XML configurable formatter/"Pretty Printer"

Discussion in 'Java' started by Chris, Sep 28, 2005.

  1. Chris

    Chris Guest

    Please set your reader to fixed width for readabilities sake...

    I'm aware of the plethora of XML formatters (e.g. though with Xerces,
    JDOM, DOM4J), but I have a few special wants.

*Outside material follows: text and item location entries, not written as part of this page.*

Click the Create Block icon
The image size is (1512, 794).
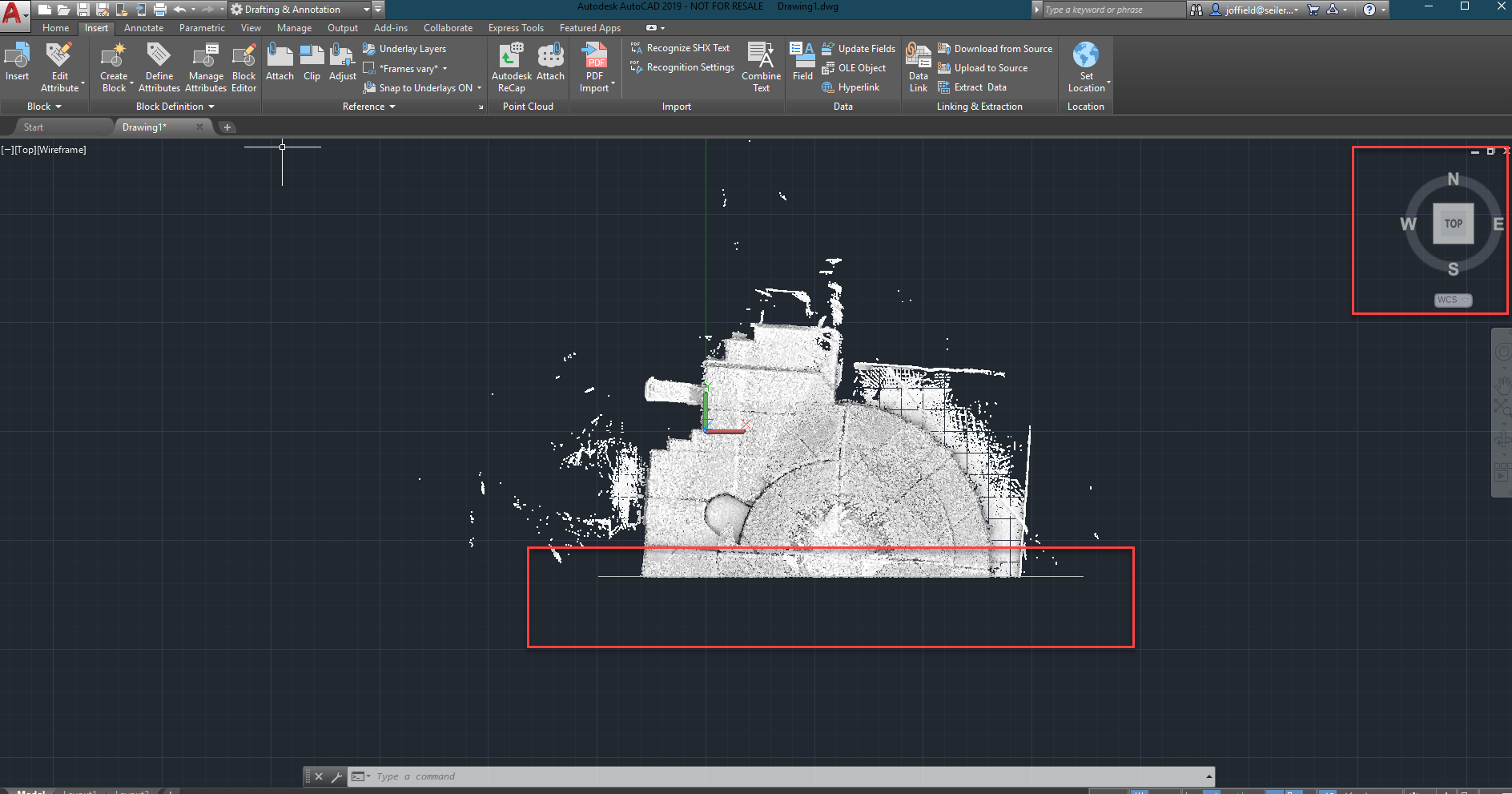coord(114,56)
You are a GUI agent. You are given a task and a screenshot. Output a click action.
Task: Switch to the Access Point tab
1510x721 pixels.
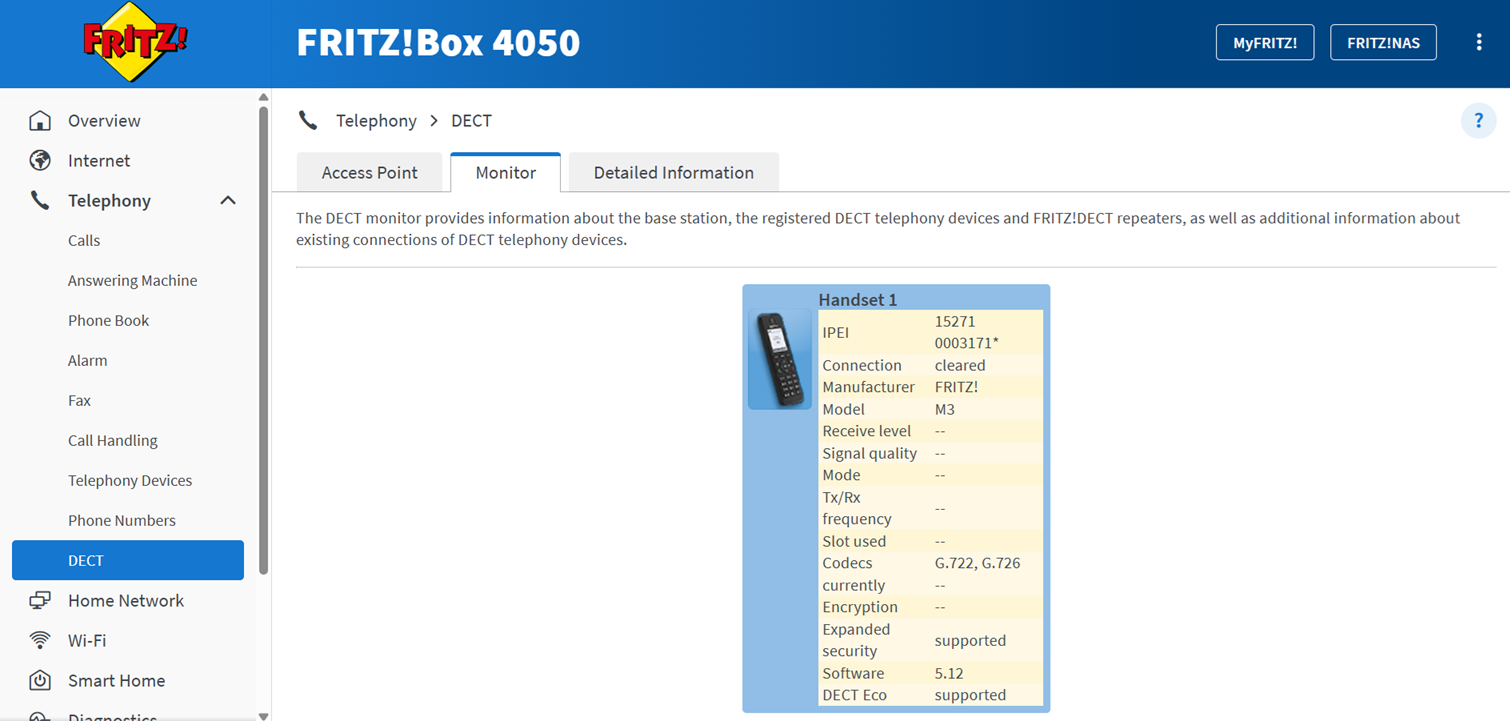click(x=369, y=172)
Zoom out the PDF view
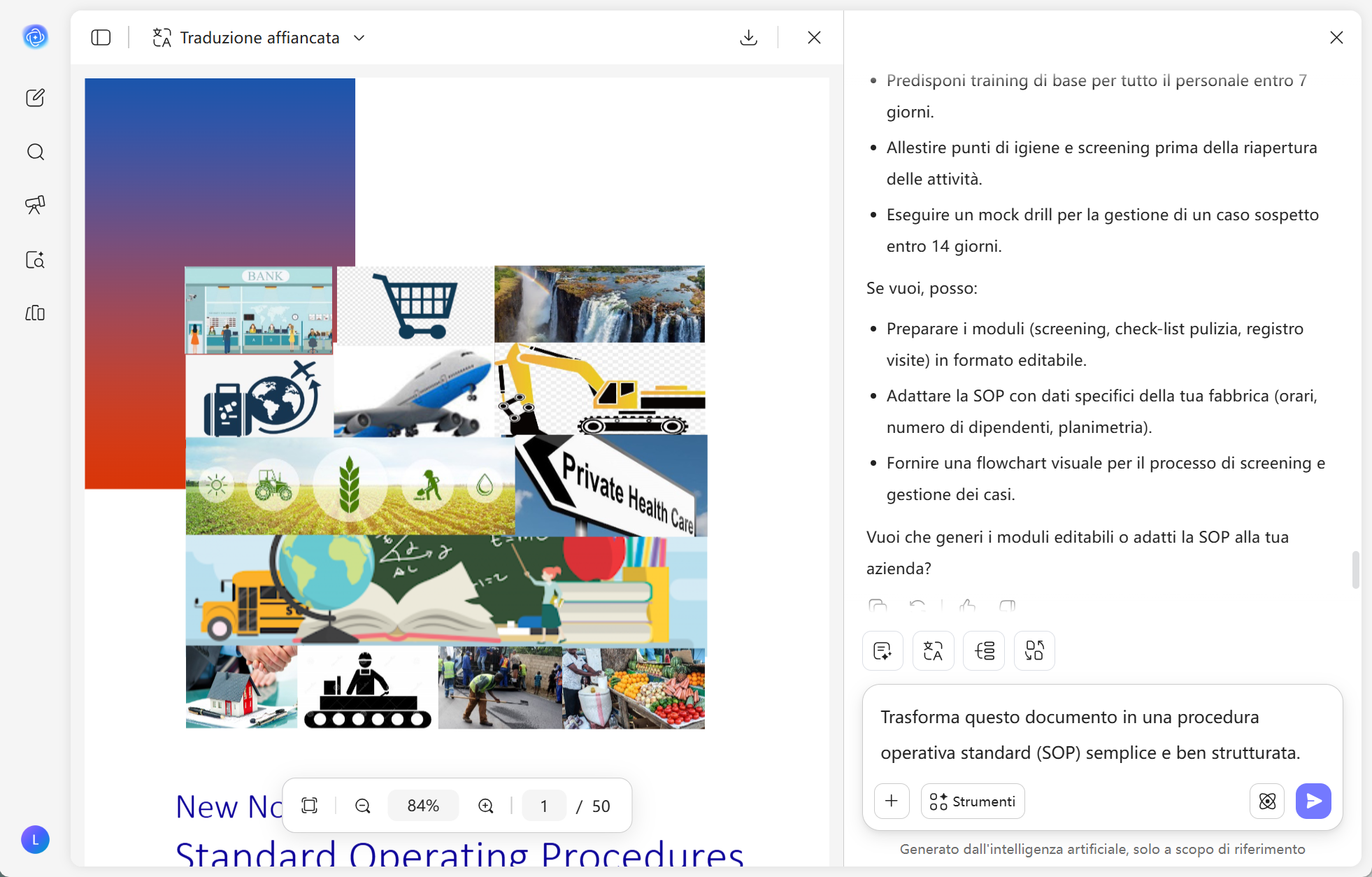The image size is (1372, 877). [362, 806]
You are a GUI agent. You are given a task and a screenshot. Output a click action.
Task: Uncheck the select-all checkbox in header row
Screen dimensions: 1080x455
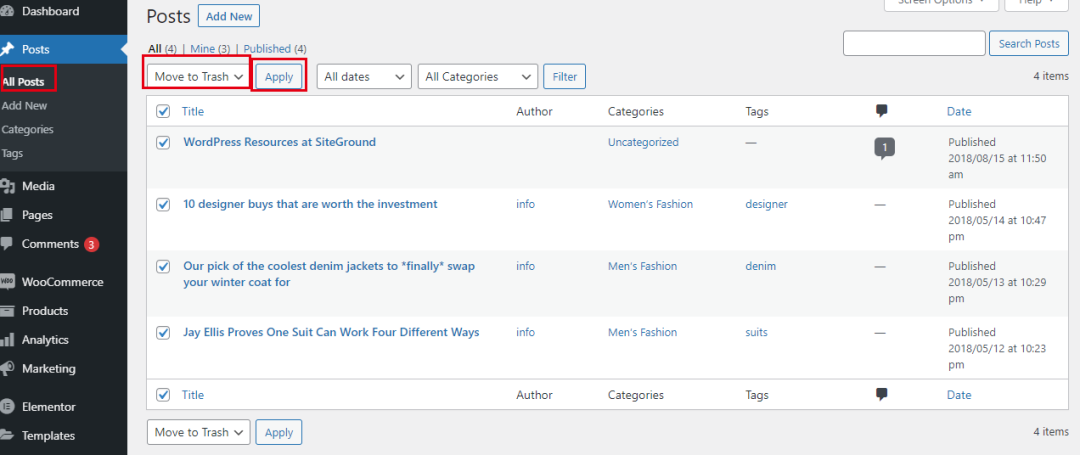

    - To be able to drop attributes down to the next line if there are more
    than a certain number of them, or if they exceed a certain length.
    - To be able to not only wrap text content but indent it at the current
    indentation level.
    - To be able to set wrap and indentation levels for CDATA sections.

    For example:

    <one two="asdfghjasdfhjk"
    three="asdfhsajkdl"
    four="asdfasdfhjkl"
    five="asfahjkle"
    >

    <six>content</six>
    <seven>content</seven>
    <eight>
    This content is longer than eight characters and will ....
    This content is longer than eight characters and will ....
    This content is longer than eight characters and will ....
    <eight>
    <nine>
    <![CDATA[
    This is CDATA content that I would like to be formatted as well.
    This is CDATA content that I would like to be formatted as well.
    This is CDATA content that I would like to be formatted as well.
    ]]>
    </nine>
    <one>

    I've googled for a couple of days and while there are a lot of
    formatters out there none seem to be as powerful as I'd like. Ideally
    there should be a formatter that allows you to set the position of
    every token (element, attribute, attribute text, text, CDATA etc.) in a
    nice configurable and extensible way. Maybe even different element
    formatting depending on it's nested level.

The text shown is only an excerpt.